| WHAT THE TASK ASKS |
Where the records below show the word "computer" in a line, please copy that line.

>>>>>

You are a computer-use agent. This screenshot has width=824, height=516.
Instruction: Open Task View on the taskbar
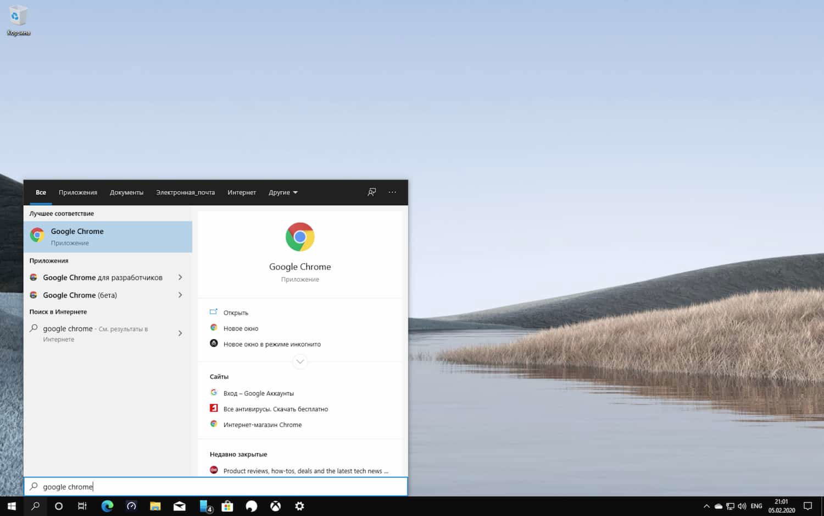click(x=82, y=506)
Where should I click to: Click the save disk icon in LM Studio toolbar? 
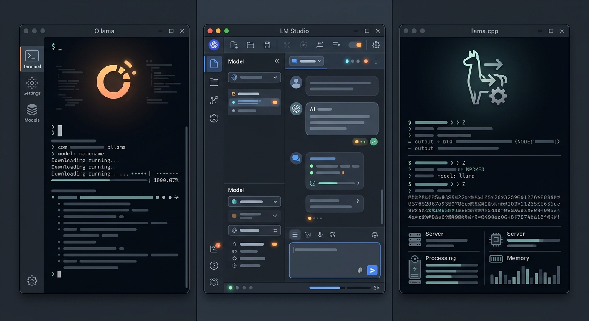(x=266, y=45)
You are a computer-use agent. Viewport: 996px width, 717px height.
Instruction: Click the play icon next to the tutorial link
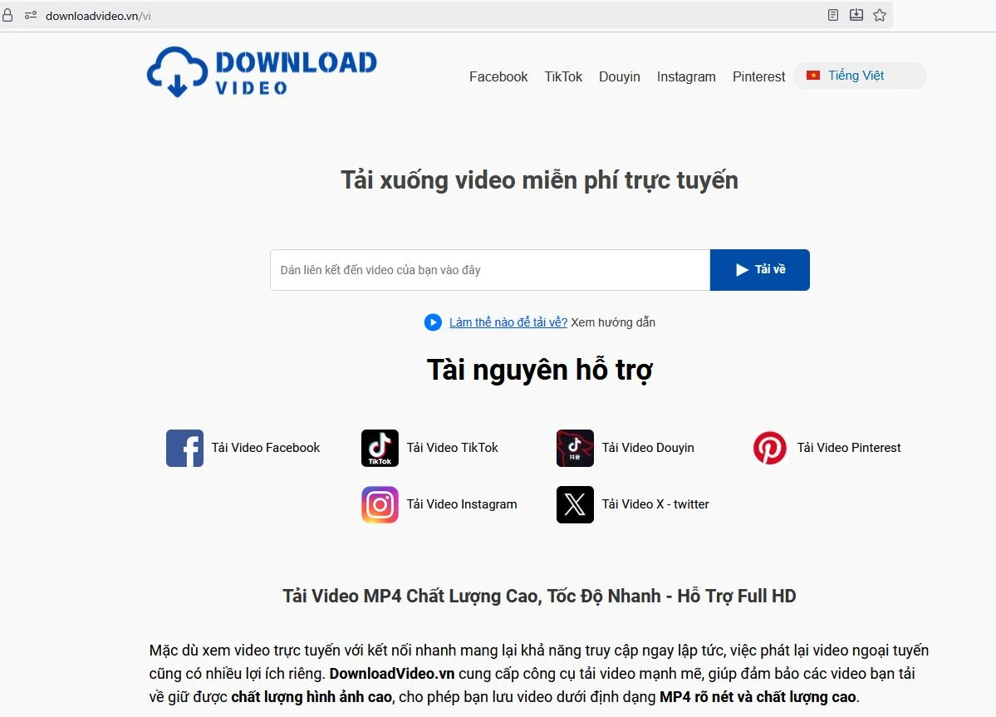click(x=433, y=322)
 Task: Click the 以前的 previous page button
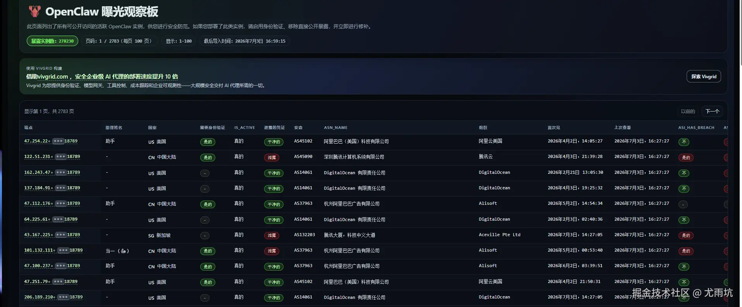pyautogui.click(x=688, y=111)
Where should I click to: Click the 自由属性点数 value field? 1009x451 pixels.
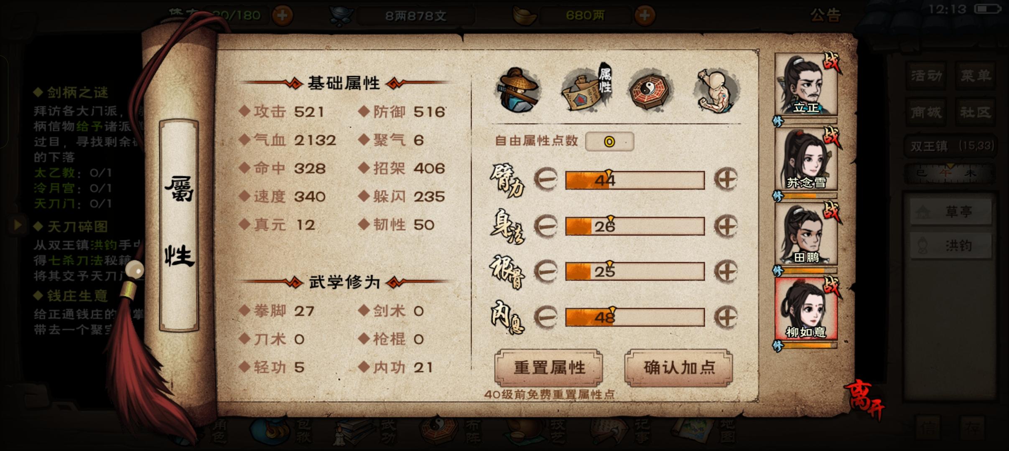(609, 142)
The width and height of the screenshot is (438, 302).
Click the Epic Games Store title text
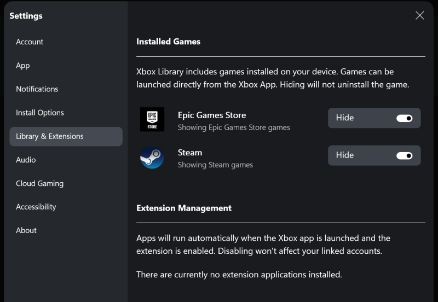click(x=212, y=115)
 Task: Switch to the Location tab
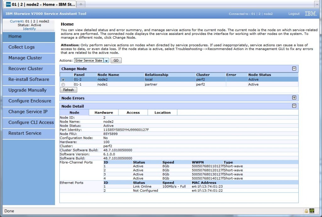point(162,112)
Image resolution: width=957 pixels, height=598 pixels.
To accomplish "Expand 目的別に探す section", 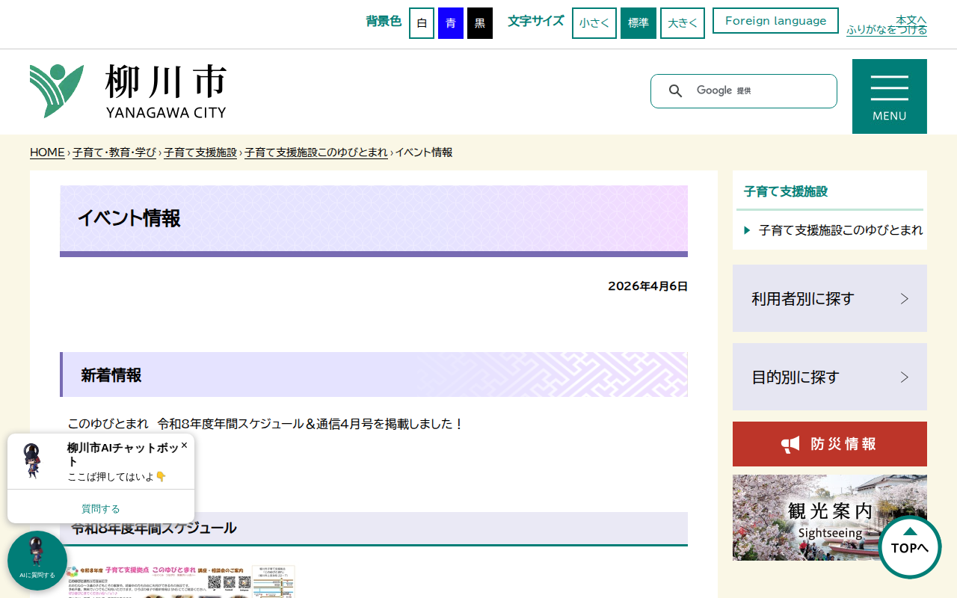I will [829, 377].
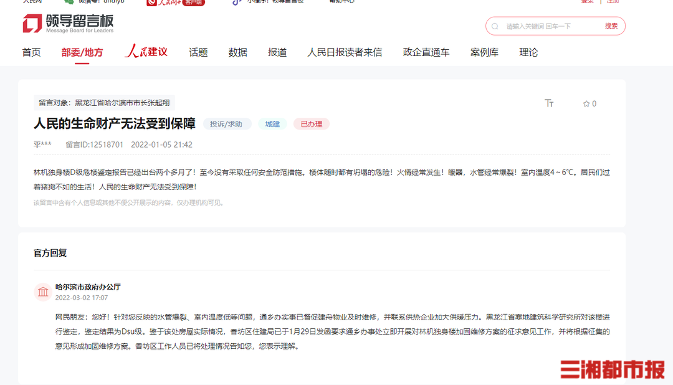The image size is (673, 385).
Task: Click the 人民网+ client icon at top
Action: (176, 2)
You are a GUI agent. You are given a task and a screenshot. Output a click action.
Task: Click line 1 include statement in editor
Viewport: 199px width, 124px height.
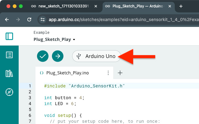click(84, 86)
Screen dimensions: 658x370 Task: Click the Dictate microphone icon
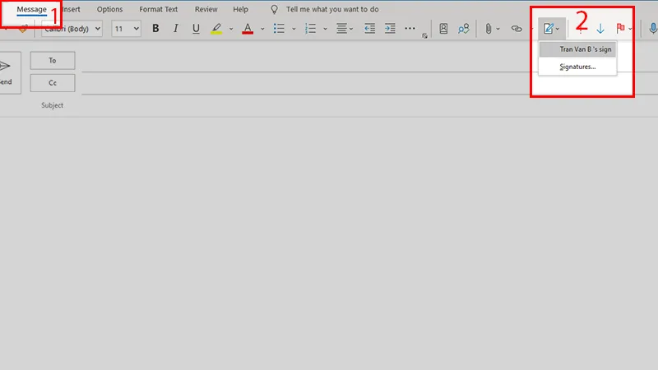(x=652, y=29)
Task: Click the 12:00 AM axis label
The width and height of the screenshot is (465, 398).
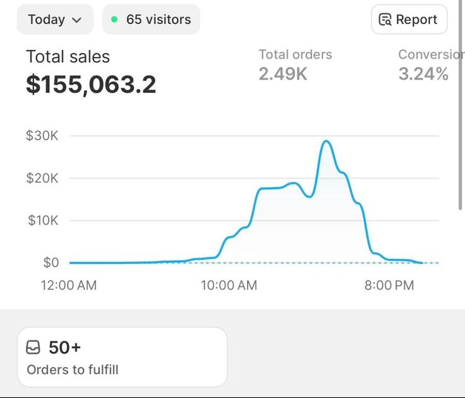Action: [69, 286]
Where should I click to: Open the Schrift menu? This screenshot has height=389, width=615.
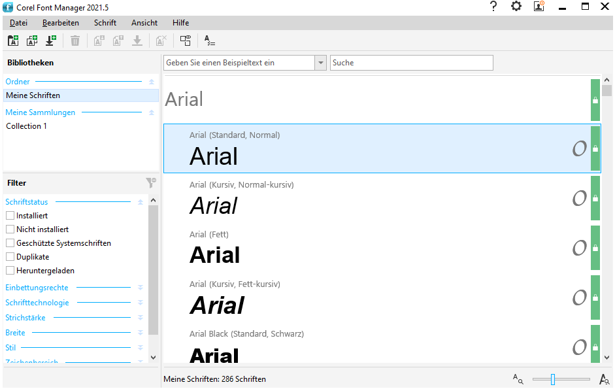pyautogui.click(x=105, y=23)
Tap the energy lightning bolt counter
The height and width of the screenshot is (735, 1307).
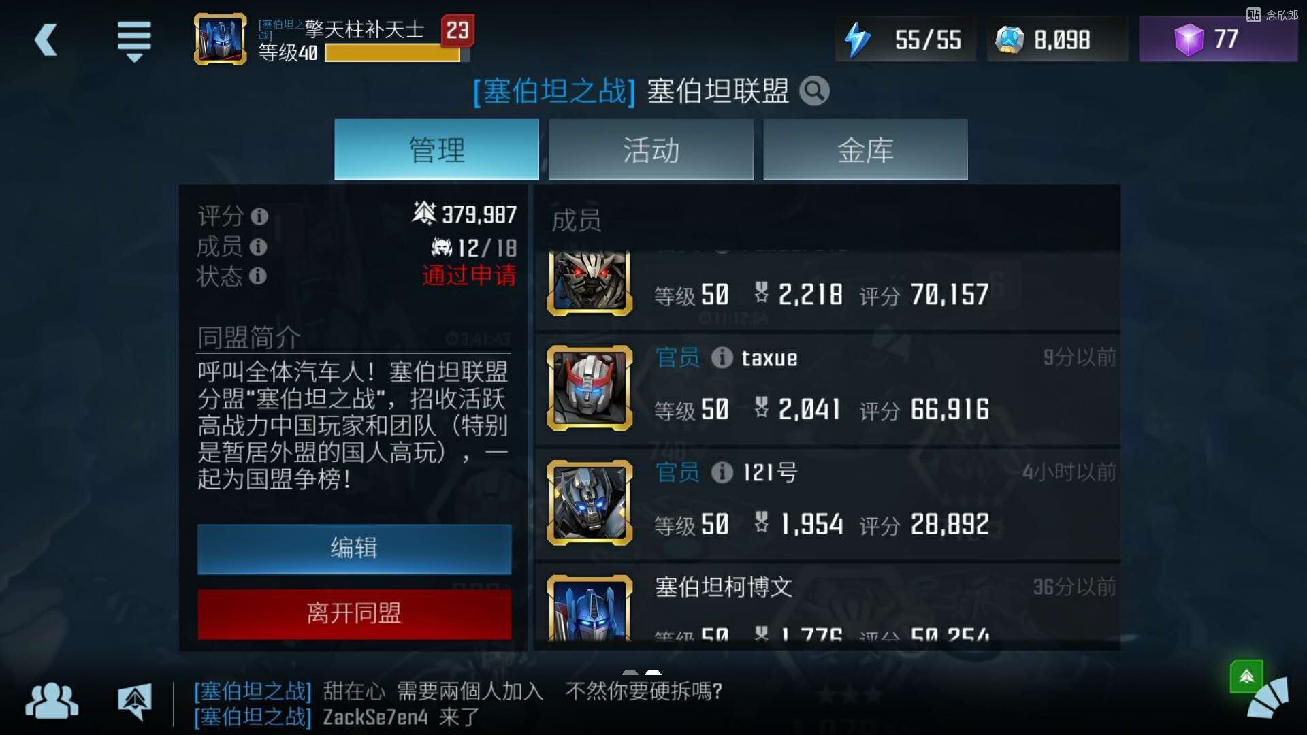point(905,39)
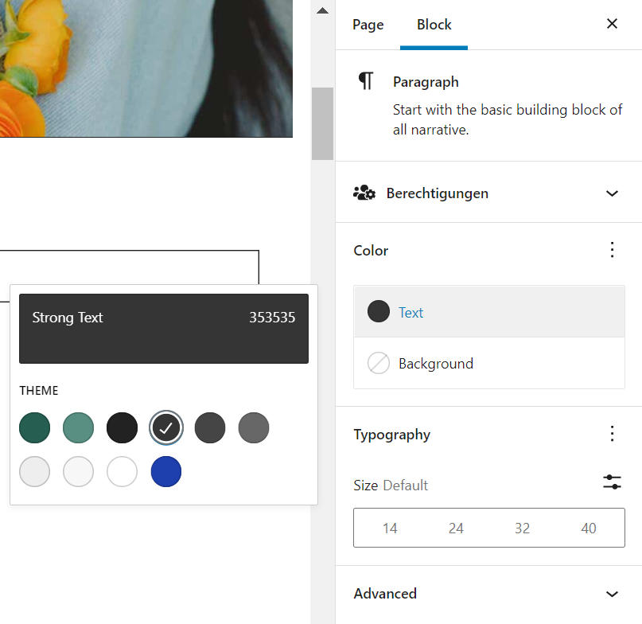642x624 pixels.
Task: Click the Paragraph block icon
Action: (366, 81)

<<<<<

| RESPONSE AREA |
You are a computer-use agent. This screenshot has width=824, height=516.
You are a computer-use agent. Viewport: 996px width, 717px height.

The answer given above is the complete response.